2006 - The Republican governor of Massachussets shepherds a mandate/subsidize/exchange plan into law.

2008- Democrats campaign on a mandate/subsidize/exchange platform and win.

2009 - Every Republican who ever supported mandate/subsidize/exchange now claims it is socialism, including said GOP Mass Gov. Democrats pass it anyway and take an electoral schellacking in 2010.

This is seperate from the merits of ACA, but the idea was that, by adopting the more conservative, market-oriented alternative to past top-down plans to reform health care, Democrats and the left were making major concessions to conservative ideas in order to secure universal health insurance. So you can see why many among them feel bait-and-switched by the fact that the plan that used to be the market-oriented alternative, designed by a MIT economist, is now a disaster that should be replaced by "major reform...designed by smart people who understand the power of free markets..." They thought the law they just passed WAS "major reform...designed by smart people who understand the power of free markets..."

Again, seperate from the merits of ACA, but I think that's why many on the left who felt they were made an offer - give up on single-payer and other publically-provided plans and embrace this market-oriented GOP-originating plan because it's politically viable - feel like the goalposts shifted.

Tyler Cowen would say this is all about mood affiliation.

Pelsmin said...

Square Root,
Off base on several accounts. The little ones first: Romney never renounced ACA as socialism. He weakly objected to it as anti-federalism, in effect claiming it was a great idea, but should be done by each state. Left-leaning liberal "Republican." That mealy-mouthed view helped him lose. (BTW, his plan was a disaster in MA. In-state Democratic friends tell me the media never covered how it was turning out because it was an indictment of the ACA model).
More importantly, you can't possibly call ACA a market-oriented GOP-originated plan. I keep hearing that claim, which is laughable and obviously false.
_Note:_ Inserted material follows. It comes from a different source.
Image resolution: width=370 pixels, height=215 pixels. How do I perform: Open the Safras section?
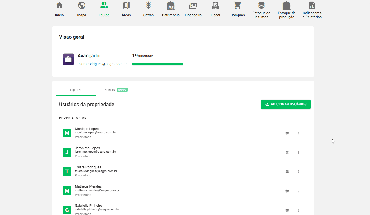coord(148,9)
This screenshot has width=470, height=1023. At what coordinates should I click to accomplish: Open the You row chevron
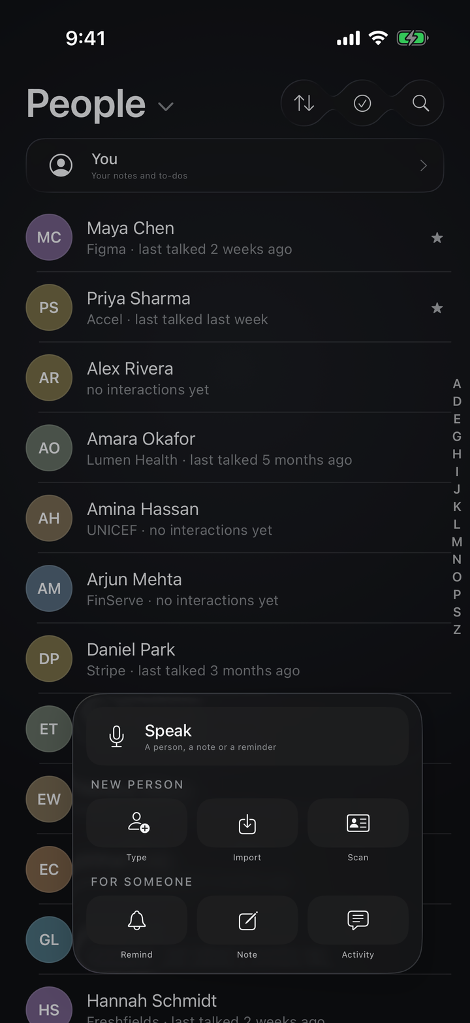point(423,166)
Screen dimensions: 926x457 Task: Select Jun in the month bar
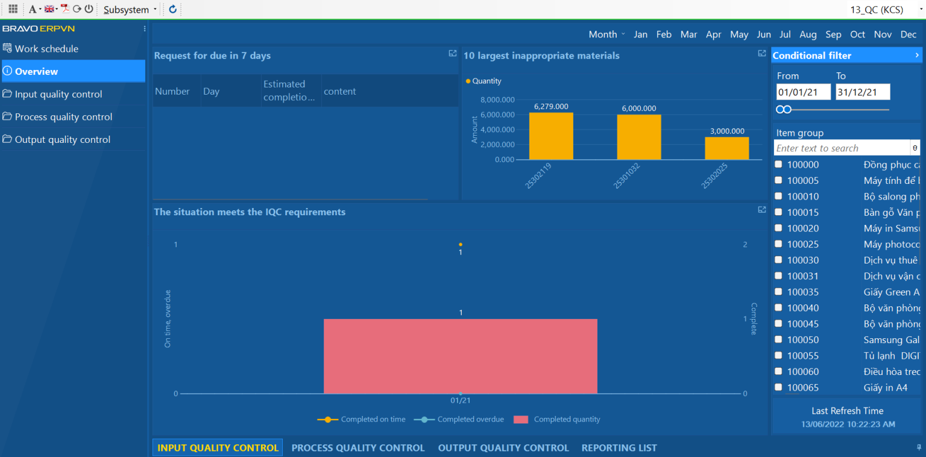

Up there with "Reagan actually RAISED taxes and GREW government," and "Obama has slowed federal growth more than anyone since Ike." Patently false, can't be supported, just not true. When you look into the claim that the Heritage foundation supported the concepts of ACA you see the lie.

Squarely Rooted said...

Romney didn't call Obama a socialist, but he came damn close:

http://2012.talkingpointsmemo.com/2011/12/romney-attacks-obama-for-being-a-socialist-without-calling-him-a-socialist.php

Also, Heritage absolutely advocated for an individual mandate:

http://usatoday30.usatoday.com/news/opinion/forum/story/2012-02-03/health-individual-mandate-reform-heritage/52951140/1

http://blog.heritage.org/wp-content/uploads/Heritage-Foundation-Amicus-Brief-05-11-11.pdf

They can qualify and hedge their past support all they want, and they have every right to change their position, but it's silly to deny that, in the late 80s and early 90s, the GOP/conservative institutional position on healthcare was in favor of individual mandates. And here's Politifact on exchanges:

http://www.politifact.com/truth-o-meter/statements/2010/apr/01/barack-obama/obama-says-heritage-foundation-source-health-excha/

Also, I can't let you call something I blogged just a week ago "patently false" without some response!
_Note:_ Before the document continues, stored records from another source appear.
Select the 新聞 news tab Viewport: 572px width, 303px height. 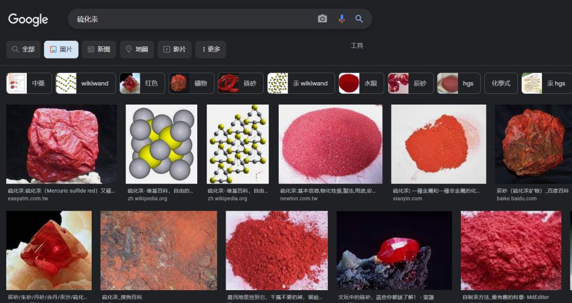98,49
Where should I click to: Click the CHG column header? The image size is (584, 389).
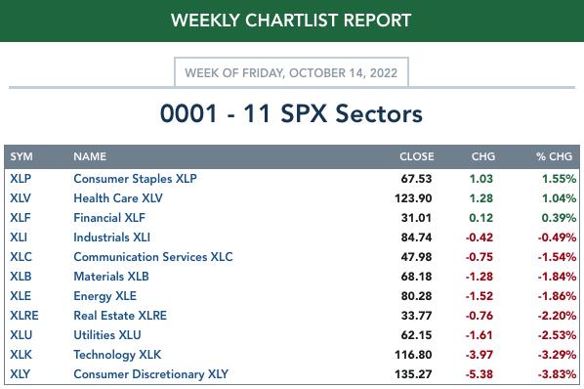pos(483,156)
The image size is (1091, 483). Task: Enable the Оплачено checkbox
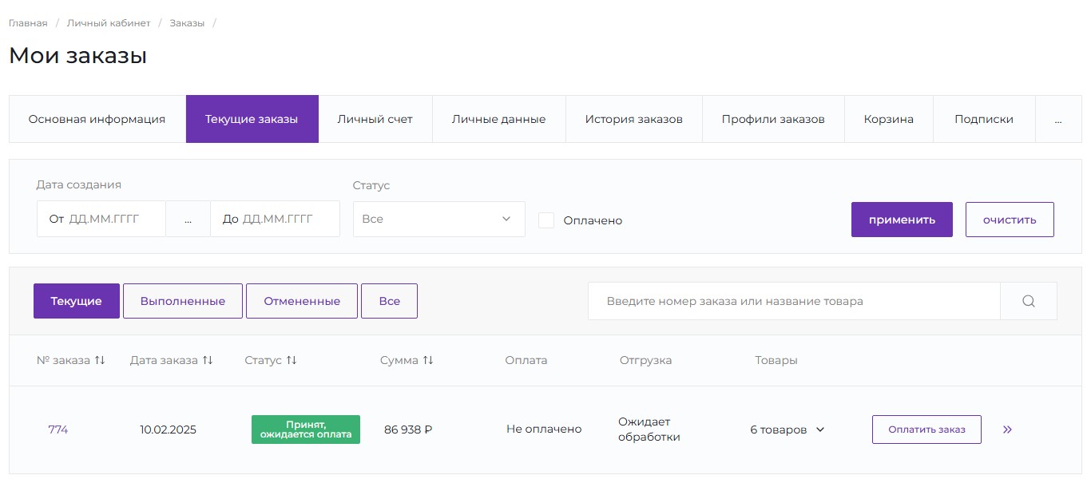546,220
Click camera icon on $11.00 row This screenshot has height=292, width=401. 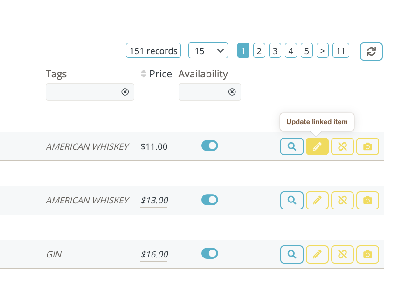(367, 146)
http://squarelyrooted.wordpress.com/2013/02/12/krugman-is-underselling-austerity/

That's what the data says.

Squarely Rooted said...

I know this thread has been kaput for weeks (or, in internet-time, several eternities) but I couldn't resist:

http://thinkprogress.org/health/2013/03/13/1710231/paul-ryan-makes-big-admission-republicans-helped-write-obamacare/

RYAN: Look, exchanges at the state level is something we have always been talking about. Tom Coburn and I had a bill. I think they have kind of messed up the idea of exchanges but the idea from conservative standpoint is a revived idea that can work. The other thing is high risk pools. They screwed the high risk pools and didn’t work in Obamacare but a way of making them work from our minds to make sure that people with preexisting conditions can get considerable health insurance. We think some in that law were destroyed but revive those things in an effort to replacing the law.